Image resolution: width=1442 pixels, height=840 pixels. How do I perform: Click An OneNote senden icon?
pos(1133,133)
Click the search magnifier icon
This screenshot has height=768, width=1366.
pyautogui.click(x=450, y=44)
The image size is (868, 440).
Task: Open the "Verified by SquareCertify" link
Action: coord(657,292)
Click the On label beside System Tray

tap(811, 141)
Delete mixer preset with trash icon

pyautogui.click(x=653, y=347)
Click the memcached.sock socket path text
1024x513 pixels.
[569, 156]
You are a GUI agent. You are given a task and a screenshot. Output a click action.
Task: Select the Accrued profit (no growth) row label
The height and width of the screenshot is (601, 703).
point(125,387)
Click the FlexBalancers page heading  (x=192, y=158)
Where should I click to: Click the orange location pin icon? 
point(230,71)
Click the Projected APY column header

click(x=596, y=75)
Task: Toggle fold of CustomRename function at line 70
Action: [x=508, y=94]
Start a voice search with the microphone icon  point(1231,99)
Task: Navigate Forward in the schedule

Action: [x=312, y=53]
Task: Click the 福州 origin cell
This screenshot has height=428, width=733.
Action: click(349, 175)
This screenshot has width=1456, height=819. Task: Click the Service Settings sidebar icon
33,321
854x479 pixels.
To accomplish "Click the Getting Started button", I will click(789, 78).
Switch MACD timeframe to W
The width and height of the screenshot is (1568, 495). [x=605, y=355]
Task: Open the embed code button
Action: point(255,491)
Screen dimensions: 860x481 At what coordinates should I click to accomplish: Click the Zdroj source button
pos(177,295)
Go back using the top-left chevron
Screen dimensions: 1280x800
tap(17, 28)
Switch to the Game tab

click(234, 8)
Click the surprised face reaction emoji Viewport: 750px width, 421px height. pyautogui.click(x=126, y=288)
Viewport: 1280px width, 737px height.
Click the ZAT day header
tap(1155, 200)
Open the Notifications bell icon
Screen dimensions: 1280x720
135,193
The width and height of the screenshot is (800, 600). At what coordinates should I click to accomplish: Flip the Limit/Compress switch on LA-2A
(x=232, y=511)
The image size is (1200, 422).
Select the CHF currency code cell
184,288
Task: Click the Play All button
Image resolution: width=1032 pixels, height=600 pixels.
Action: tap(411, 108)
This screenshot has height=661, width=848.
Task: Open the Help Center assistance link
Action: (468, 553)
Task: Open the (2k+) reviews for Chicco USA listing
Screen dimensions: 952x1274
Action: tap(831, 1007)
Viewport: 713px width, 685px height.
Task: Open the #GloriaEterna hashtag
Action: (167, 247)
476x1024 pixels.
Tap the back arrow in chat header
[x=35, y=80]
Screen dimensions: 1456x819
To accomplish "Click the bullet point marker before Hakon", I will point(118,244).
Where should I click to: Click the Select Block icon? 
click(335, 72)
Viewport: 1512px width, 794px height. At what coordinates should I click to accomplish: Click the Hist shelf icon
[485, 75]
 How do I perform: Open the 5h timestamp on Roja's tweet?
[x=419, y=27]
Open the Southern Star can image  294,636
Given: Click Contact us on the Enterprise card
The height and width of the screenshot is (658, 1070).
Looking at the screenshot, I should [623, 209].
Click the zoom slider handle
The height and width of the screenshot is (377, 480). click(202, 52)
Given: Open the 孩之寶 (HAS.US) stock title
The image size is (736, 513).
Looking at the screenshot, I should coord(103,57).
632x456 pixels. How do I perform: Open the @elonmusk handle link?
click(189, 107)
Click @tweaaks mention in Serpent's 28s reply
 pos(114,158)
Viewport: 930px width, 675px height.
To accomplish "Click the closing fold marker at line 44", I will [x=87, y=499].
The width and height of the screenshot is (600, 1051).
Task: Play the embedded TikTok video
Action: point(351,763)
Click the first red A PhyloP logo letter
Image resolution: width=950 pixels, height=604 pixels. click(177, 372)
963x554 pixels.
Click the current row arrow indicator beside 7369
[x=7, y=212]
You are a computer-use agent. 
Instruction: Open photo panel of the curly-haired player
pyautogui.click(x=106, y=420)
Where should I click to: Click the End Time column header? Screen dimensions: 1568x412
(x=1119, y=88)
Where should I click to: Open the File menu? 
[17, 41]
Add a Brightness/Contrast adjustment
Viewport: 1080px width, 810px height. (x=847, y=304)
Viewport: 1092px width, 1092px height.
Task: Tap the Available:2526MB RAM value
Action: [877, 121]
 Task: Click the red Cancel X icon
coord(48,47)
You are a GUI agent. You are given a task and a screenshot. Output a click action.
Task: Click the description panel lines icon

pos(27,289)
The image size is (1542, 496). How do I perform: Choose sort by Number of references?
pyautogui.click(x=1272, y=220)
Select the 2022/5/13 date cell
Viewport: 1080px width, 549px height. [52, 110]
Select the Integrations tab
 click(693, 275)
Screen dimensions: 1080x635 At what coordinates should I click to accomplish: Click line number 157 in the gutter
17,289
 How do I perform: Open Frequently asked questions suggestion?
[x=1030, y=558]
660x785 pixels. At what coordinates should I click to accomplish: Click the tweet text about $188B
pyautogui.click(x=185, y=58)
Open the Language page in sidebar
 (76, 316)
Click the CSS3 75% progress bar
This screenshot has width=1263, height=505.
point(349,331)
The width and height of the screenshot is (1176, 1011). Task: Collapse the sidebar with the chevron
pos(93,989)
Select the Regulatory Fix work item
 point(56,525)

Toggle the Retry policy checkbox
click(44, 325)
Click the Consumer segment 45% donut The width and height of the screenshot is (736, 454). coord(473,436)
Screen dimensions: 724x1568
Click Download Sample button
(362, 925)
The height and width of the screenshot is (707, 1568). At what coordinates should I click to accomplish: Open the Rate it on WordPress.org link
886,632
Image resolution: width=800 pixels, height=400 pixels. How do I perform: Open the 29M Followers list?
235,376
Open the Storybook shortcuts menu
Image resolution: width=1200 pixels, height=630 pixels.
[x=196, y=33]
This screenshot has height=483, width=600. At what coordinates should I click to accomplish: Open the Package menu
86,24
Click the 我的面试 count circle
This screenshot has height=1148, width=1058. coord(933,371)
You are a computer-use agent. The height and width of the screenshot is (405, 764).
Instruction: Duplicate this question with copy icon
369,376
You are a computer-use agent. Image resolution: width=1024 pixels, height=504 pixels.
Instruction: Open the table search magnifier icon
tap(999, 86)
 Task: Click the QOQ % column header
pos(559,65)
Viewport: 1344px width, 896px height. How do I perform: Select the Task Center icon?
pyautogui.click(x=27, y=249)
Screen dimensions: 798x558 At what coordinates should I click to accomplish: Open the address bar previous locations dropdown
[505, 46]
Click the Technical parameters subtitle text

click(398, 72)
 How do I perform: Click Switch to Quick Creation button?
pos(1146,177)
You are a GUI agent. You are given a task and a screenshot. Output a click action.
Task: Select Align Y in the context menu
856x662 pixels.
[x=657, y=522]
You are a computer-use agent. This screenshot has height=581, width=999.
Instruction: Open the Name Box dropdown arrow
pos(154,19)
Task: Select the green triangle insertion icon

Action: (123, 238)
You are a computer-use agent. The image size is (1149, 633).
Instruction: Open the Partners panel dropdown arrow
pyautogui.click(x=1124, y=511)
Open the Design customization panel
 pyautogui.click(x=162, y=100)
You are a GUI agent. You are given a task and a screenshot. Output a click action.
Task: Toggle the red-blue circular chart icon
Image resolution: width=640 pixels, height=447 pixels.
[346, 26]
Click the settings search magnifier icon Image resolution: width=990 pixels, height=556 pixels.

..........

What to do:
The material above needs to be reproduced exactly as written.

Response:
Image resolution: width=1442 pixels, height=840 pixels. How do I perform: Click An OneNote senden icon?
pos(1133,133)
Click the search magnifier icon
This screenshot has height=768, width=1366.
pyautogui.click(x=450, y=44)
The image size is (868, 440).
Task: Open the "Verified by SquareCertify" link
Action: coord(657,292)
Click the On label beside System Tray

tap(811, 141)
Delete mixer preset with trash icon

pyautogui.click(x=653, y=347)
Click the memcached.sock socket path text
1024x513 pixels.
[569, 156]
You are a GUI agent. You are given a task and a screenshot. Output a click action.
Task: Select the Accrued profit (no growth) row label
The height and width of the screenshot is (601, 703).
point(125,387)
Click the FlexBalancers page heading  (x=192, y=158)
Where should I click to: Click the orange location pin icon? 
point(230,71)
Click the Projected APY column header

click(x=596, y=75)
Task: Toggle fold of CustomRename function at line 70
Action: [x=508, y=94]
Start a voice search with the microphone icon  point(1231,99)
Task: Navigate Forward in the schedule

Action: [x=312, y=53]
Task: Click the 福州 origin cell
This screenshot has height=428, width=733.
Action: click(349, 175)
This screenshot has width=1456, height=819. Task: Click the Service Settings sidebar icon
33,321
854x479 pixels.
To accomplish "Click the Getting Started button", I will click(789, 78).
Switch MACD timeframe to W
The width and height of the screenshot is (1568, 495). [x=605, y=355]
Task: Open the embed code button
Action: point(255,491)
Screen dimensions: 860x481 At what coordinates should I click to accomplish: Click the Zdroj source button
pos(177,295)
Go back using the top-left chevron
Screen dimensions: 1280x800
tap(17, 28)
Switch to the Game tab

click(234, 8)
Click the surprised face reaction emoji Viewport: 750px width, 421px height. pyautogui.click(x=126, y=288)
Viewport: 1280px width, 737px height.
Click the ZAT day header
tap(1155, 200)
Open the Notifications bell icon
Screen dimensions: 1280x720
135,193
The width and height of the screenshot is (800, 600). At what coordinates should I click to accomplish: Flip the Limit/Compress switch on LA-2A
(x=232, y=511)
The image size is (1200, 422).
Select the CHF currency code cell
184,288
Task: Click the Play All button
Image resolution: width=1032 pixels, height=600 pixels.
Action: tap(411, 108)
This screenshot has height=661, width=848.
Task: Open the Help Center assistance link
Action: (468, 553)
Task: Open the (2k+) reviews for Chicco USA listing
Screen dimensions: 952x1274
Action: tap(831, 1007)
Viewport: 713px width, 685px height.
Task: Open the #GloriaEterna hashtag
Action: (167, 247)
476x1024 pixels.
Tap the back arrow in chat header
[x=35, y=80]
Screen dimensions: 1456x819
To accomplish "Click the bullet point marker before Hakon", I will point(118,244).
Where should I click to: Click the Select Block icon? 
click(335, 72)
Viewport: 1512px width, 794px height. At what coordinates should I click to accomplish: Click the Hist shelf icon
[485, 75]
 How do I perform: Open the 5h timestamp on Roja's tweet?
[x=419, y=27]
Open the Southern Star can image  294,636
Given: Click Contact us on the Enterprise card
The height and width of the screenshot is (658, 1070).
Looking at the screenshot, I should [623, 209].
Click the zoom slider handle
The height and width of the screenshot is (377, 480). click(202, 52)
Given: Open the 孩之寶 (HAS.US) stock title
The image size is (736, 513).
Looking at the screenshot, I should coord(103,57).
632x456 pixels. How do I perform: Open the @elonmusk handle link?
click(189, 107)
Click @tweaaks mention in Serpent's 28s reply
 pos(114,158)
Viewport: 930px width, 675px height.
To accomplish "Click the closing fold marker at line 44", I will [x=87, y=499].
The width and height of the screenshot is (600, 1051).
Task: Play the embedded TikTok video
Action: point(351,763)
Click the first red A PhyloP logo letter
Image resolution: width=950 pixels, height=604 pixels. click(177, 372)
963x554 pixels.
Click the current row arrow indicator beside 7369
[x=7, y=212]
You are a computer-use agent. 
Instruction: Open photo panel of the curly-haired player
pyautogui.click(x=106, y=420)
Where should I click to: Click the End Time column header? Screen dimensions: 1568x412
(x=1119, y=88)
Where should I click to: Open the File menu? 
[17, 41]
Add a Brightness/Contrast adjustment
Viewport: 1080px width, 810px height. (x=847, y=304)
Viewport: 1092px width, 1092px height.
Task: Tap the Available:2526MB RAM value
Action: [877, 121]
 Task: Click the red Cancel X icon
coord(48,47)
You are a GUI agent. You are given a task and a screenshot. Output a click action.
Task: Click the description panel lines icon

pos(27,289)
The image size is (1542, 496). How do I perform: Choose sort by Number of references?
pyautogui.click(x=1272, y=220)
Select the 2022/5/13 date cell
Viewport: 1080px width, 549px height. [52, 110]
Select the Integrations tab
 click(693, 275)
Screen dimensions: 1080x635 At what coordinates should I click to accomplish: Click line number 157 in the gutter
17,289
 How do I perform: Open Frequently asked questions suggestion?
[x=1030, y=558]
660x785 pixels. At what coordinates should I click to accomplish: Click the tweet text about $188B
pyautogui.click(x=185, y=58)
Open the Language page in sidebar
 (76, 316)
Click the CSS3 75% progress bar
This screenshot has width=1263, height=505.
point(349,331)
The width and height of the screenshot is (1176, 1011). Task: Collapse the sidebar with the chevron
pos(93,989)
Select the Regulatory Fix work item
 point(56,525)

Toggle the Retry policy checkbox
click(44, 325)
Click the Consumer segment 45% donut The width and height of the screenshot is (736, 454). coord(473,436)
Screen dimensions: 724x1568
Click Download Sample button
(362, 925)
The height and width of the screenshot is (707, 1568). At what coordinates should I click to accomplish: Open the Rate it on WordPress.org link
886,632
Image resolution: width=800 pixels, height=400 pixels. How do I perform: Open the 29M Followers list?
235,376
Open the Storybook shortcuts menu
Image resolution: width=1200 pixels, height=630 pixels.
[x=196, y=33]
This screenshot has height=483, width=600. At what coordinates should I click to accomplish: Open the Package menu
86,24
Click the 我的面试 count circle
This screenshot has height=1148, width=1058. coord(933,371)
You are a computer-use agent. The height and width of the screenshot is (405, 764).
Instruction: Duplicate this question with copy icon
369,376
You are a computer-use agent. Image resolution: width=1024 pixels, height=504 pixels.
Instruction: Open the table search magnifier icon
tap(999, 86)
 Task: Click the QOQ % column header
pos(559,65)
Viewport: 1344px width, 896px height. How do I perform: Select the Task Center icon?
pyautogui.click(x=27, y=249)
Screen dimensions: 798x558 At what coordinates should I click to accomplish: Open the address bar previous locations dropdown
[505, 46]
Click the Technical parameters subtitle text

click(398, 72)
 How do I perform: Click Switch to Quick Creation button?
pos(1146,177)
You are a GUI agent. You are given a task and a screenshot. Output a click action.
Task: Select Align Y in the context menu
856x662 pixels.
[x=657, y=522]
You are a computer-use agent. This screenshot has height=581, width=999.
Instruction: Open the Name Box dropdown arrow
pos(154,19)
Task: Select the green triangle insertion icon

Action: (123, 238)
You are a computer-use agent. The image size is (1149, 633).
Instruction: Open the Partners panel dropdown arrow
pyautogui.click(x=1124, y=511)
Open the Design customization panel
 pyautogui.click(x=162, y=100)
You are a GUI agent. You are given a task and a screenshot. Output a click action.
Task: Toggle the red-blue circular chart icon
Image resolution: width=640 pixels, height=447 pixels.
[346, 26]
Click the settings search magnifier icon Image resolution: width=990 pixels, height=556 pixels.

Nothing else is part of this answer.